Au nom de la rose

Je l’ai attaché très serré sur une chaise, un bras dans le dos, un bras en l’air. Je m’amuse à le chatouiller. Il crie tour à tour « Non non non ! » et « Aïe aïe aïe ! ».
Plus je le chatouille, plus son débit s’accélère et plus je ris, et puis je ris et plus je le chatouille, et plus je ris plus je le chatouille, cercle vertueux complètement insupportable.
– Nonononononononon !!!! Aïeaïeaïeaïeaïeaïe !!!! Pitiiiié Madaaaame !
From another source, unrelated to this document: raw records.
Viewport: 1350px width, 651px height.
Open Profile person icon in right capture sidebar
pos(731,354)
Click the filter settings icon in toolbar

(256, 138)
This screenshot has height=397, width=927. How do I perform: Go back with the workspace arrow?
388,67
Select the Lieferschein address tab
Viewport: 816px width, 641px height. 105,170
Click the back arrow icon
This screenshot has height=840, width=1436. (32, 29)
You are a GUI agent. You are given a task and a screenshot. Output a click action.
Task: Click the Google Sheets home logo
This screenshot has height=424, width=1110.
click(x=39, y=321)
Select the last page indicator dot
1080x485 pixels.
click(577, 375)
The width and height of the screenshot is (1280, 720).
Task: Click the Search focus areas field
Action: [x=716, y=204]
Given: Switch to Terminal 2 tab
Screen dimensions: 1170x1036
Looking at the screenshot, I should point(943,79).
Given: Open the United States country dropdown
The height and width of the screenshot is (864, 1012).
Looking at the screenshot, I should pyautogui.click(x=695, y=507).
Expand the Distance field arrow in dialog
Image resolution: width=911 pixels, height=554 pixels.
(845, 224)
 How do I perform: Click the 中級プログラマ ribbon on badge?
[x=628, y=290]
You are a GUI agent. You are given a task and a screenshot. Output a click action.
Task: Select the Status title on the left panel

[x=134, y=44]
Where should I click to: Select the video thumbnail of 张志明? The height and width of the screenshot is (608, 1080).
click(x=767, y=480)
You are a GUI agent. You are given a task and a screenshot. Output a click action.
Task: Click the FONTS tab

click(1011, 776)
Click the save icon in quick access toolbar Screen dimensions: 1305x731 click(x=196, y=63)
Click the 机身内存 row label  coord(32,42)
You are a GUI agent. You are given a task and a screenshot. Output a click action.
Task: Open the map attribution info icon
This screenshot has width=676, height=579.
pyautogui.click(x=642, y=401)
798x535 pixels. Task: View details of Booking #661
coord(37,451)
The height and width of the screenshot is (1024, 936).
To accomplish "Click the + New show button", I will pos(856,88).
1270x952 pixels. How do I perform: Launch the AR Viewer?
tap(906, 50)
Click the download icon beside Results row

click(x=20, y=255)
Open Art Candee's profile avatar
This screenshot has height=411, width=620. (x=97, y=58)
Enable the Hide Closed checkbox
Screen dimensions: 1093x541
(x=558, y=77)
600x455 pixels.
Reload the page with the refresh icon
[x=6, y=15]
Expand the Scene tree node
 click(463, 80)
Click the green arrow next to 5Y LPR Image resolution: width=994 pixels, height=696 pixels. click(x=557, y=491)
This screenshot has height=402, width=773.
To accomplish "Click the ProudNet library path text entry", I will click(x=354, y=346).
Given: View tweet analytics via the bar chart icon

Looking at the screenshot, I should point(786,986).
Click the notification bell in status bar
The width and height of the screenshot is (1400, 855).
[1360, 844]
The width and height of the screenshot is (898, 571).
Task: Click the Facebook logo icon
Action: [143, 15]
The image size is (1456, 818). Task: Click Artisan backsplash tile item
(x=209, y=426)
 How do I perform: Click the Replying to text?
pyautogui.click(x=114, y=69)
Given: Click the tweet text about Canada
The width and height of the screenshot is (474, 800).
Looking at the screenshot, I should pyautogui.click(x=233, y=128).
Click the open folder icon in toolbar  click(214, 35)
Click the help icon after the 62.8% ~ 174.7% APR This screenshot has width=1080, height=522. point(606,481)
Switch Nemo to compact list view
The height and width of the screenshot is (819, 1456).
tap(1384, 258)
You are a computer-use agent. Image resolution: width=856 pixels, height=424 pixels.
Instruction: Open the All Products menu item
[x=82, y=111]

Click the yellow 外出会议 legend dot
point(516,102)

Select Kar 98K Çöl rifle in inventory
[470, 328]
Vais-je m’arrêter pour autant ? Bien sûr que non. Je décide de poursuivre jusqu’au point où il perdra le langage. Quelques minutes plus tard, secoué de spasmes, il émet enfin une bouillie informe.

Mission accomplie ! Je décide de le surprendre, me glisse dans son dos, attrape mon grand verre de boisson et lui renverse sur la tête. Le liquide rouge coule sur ses cheveux, ses oreilles, son cou. Voilà mon client transformé en Christ de salon.
Fascinant.

Soudain je remarque une bosse bizarre sur le haut de son crâne. Je m’approche. Le bouton de rose qui stagnait au fond de mon verre. La scène a quelque chose de poétique mais aussi d’absurde – le comique sans épines, en somme. Et c’est reparti pour les chatouilles !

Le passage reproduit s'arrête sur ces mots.